His overall tone in the older Crunchlab video sounds absolutely perfect though, I would love to play through his rig on that day. Sounded massive, there's also a difference in tuning, he was playing in C Standard in the older Crunchlab Video I believe.

I don't honestly feel like laying down the cash for a set of these, I played a JP13-7 in store recently and there wasn't a radical difference from the other JP's featuring the Crunchlab/Liquifire Combo. They seem to sound a bit more hollow and dry if that makes sense, I should also mention I tried it and the JP12 to compare. So minimal difference in tone overall save for the fretboard wood.


----------



## AkiraSpectrum

Definitely interesting to see that the neck Illuminator has a ceramic where the Liquifire had an Alnico 5. GASing so hard for a bridge Illuminator... MUST HAVE.


----------



## ghost2II2

F**k that. I'll stick with my SS/AN or CL/LF combos. I wasn't impressed at all by this.


----------



## VonKebbels

UltraParanoia said:


> I thought it was just me, but it was terrible.
> Definitely didnt make me want the pups



+1


----------



## redstone

So JP has new signature pickups, again ? So many pickups, always looking for the same tones, never being satisfied .. hmm.


----------



## HeHasTheJazzHands

Hoping we can have some CL/LF and Illuminator comparisons once these come out.


----------



## ShawnFjellstad

HeHasTheJazzHands said:


> Hoping we can have some CL/LF and Illuminator comparisons once these come out.
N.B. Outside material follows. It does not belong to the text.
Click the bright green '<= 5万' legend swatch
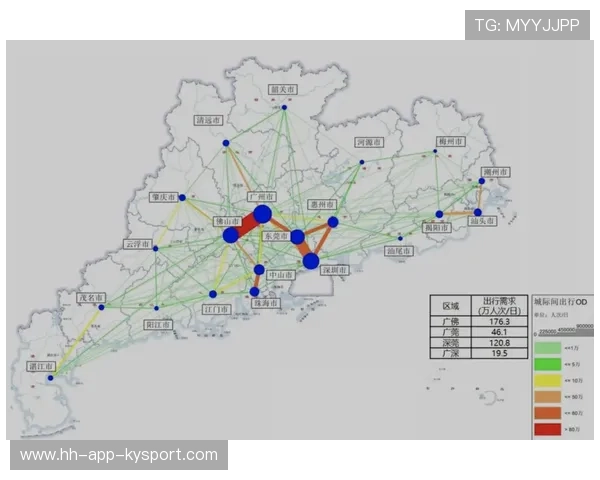Viewport: 600px width, 480px height. (x=547, y=362)
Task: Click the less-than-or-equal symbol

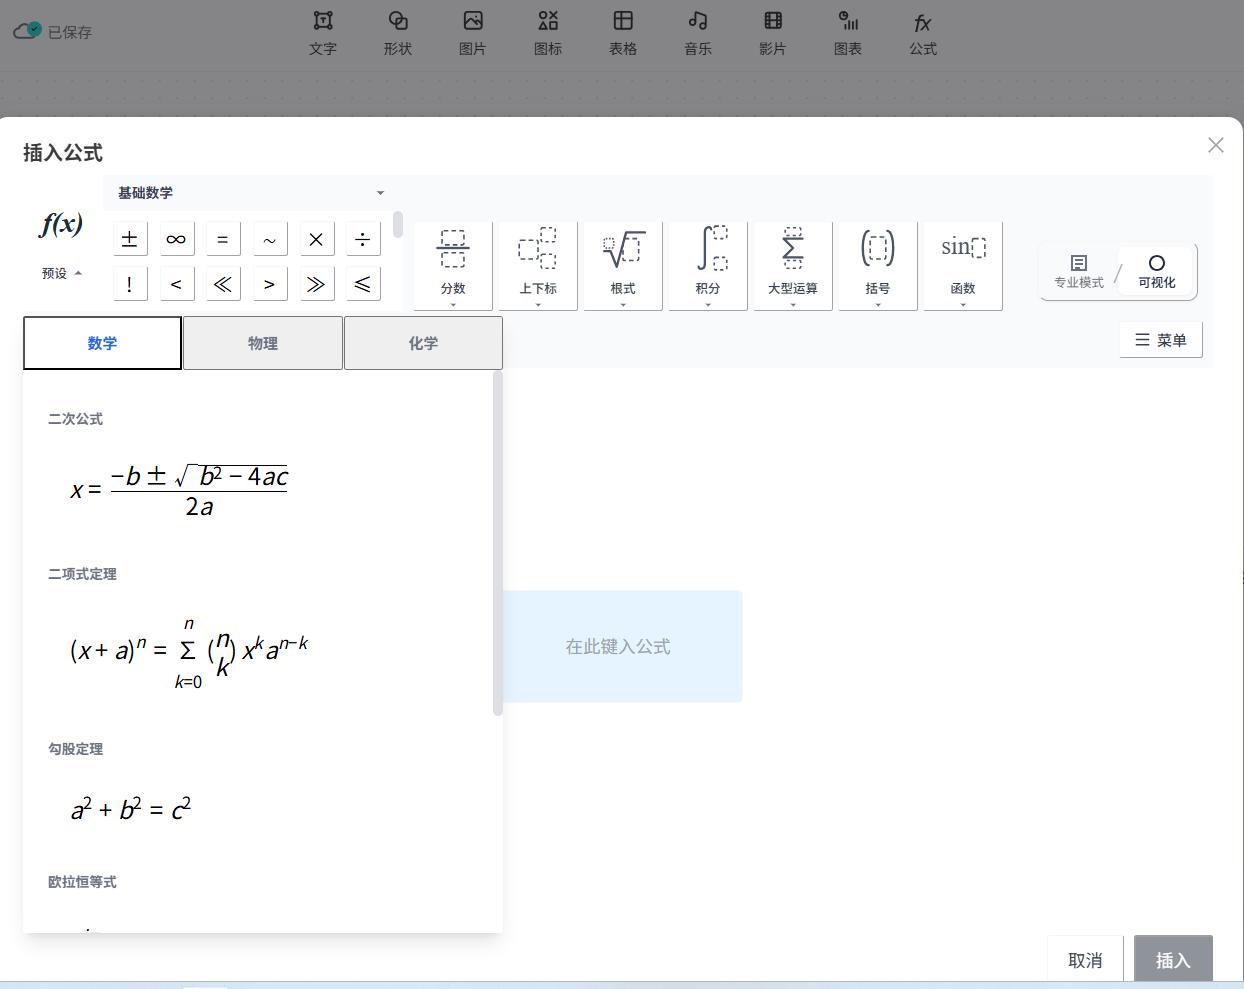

The specs for the Liquifire 7 and Illuminator 7 are apparently exactly the same. Check the Dimarzio site.


----------



## Addison90

Jonathan20022 said:


> His tone sounds alright to me, a lot of people would kill for that kind of a sound lol. Same with his playing, definitely not his best but it's still fine.



me too, the rhythm tone is fine, i think people were expecting some modern-metal or chuggy type of tone , although i must admit that his solos in the beginning sounds like something kirk hammet would play


----------



## thedonal

It's actually hard to judge the pickup sounds, as it sounds like a lot of top end has been taken off the sound anyways...

I like his playing at the start of the vid- seems a touch looser, which is not necessarily a bad thing!


----------



## Matt_D_

looks like he's lost a lot of weight too, that guitar looks fricking lovely in that finish, pickups sounded a fair bit like my blackhawks.


----------



## Zalbu

It sounds off to me, kinda muddy and fizzy. His tone on A Dramatic Turn of Events is perfection.


----------



## Alex C

ShawnFjellstad said:


> The specs for the Liquifire 7 and Illuminator 7 are apparently exactly the same. Check the Dimarzio site.



Interesting. The DiMarzio "Tone Guide" profile is exactly the same for the Liquifire 7 and Illuminator 7 Neck, but the DC resistances are a little different.

Liquifire: 11.48 K
Illuminator: 10.42k


----------



## Given To Fly

I may be wrong but I think he's playing through a Road King 2 in the 2nd video. While pickups matter, the difference between a Mark V and a Road King 2 probably matters a lot more.  I agree that the tone is better in the 2nd video but some of that may have been because there wasn't a cheesy backing track playing the whole time.


----------



## Dan2

Blasphemer said:


> DUDE. THE DAY I get a CL/LF setup, he comes out with new PUPs. What the hell, Man?!



Ha, snap - my CL7 just arrived - but having heard the videos, so far I'm prefering the woodier, deeper tone of his older setups anyway, so full speed ahead - just as soon as I can be bothered with the soldering...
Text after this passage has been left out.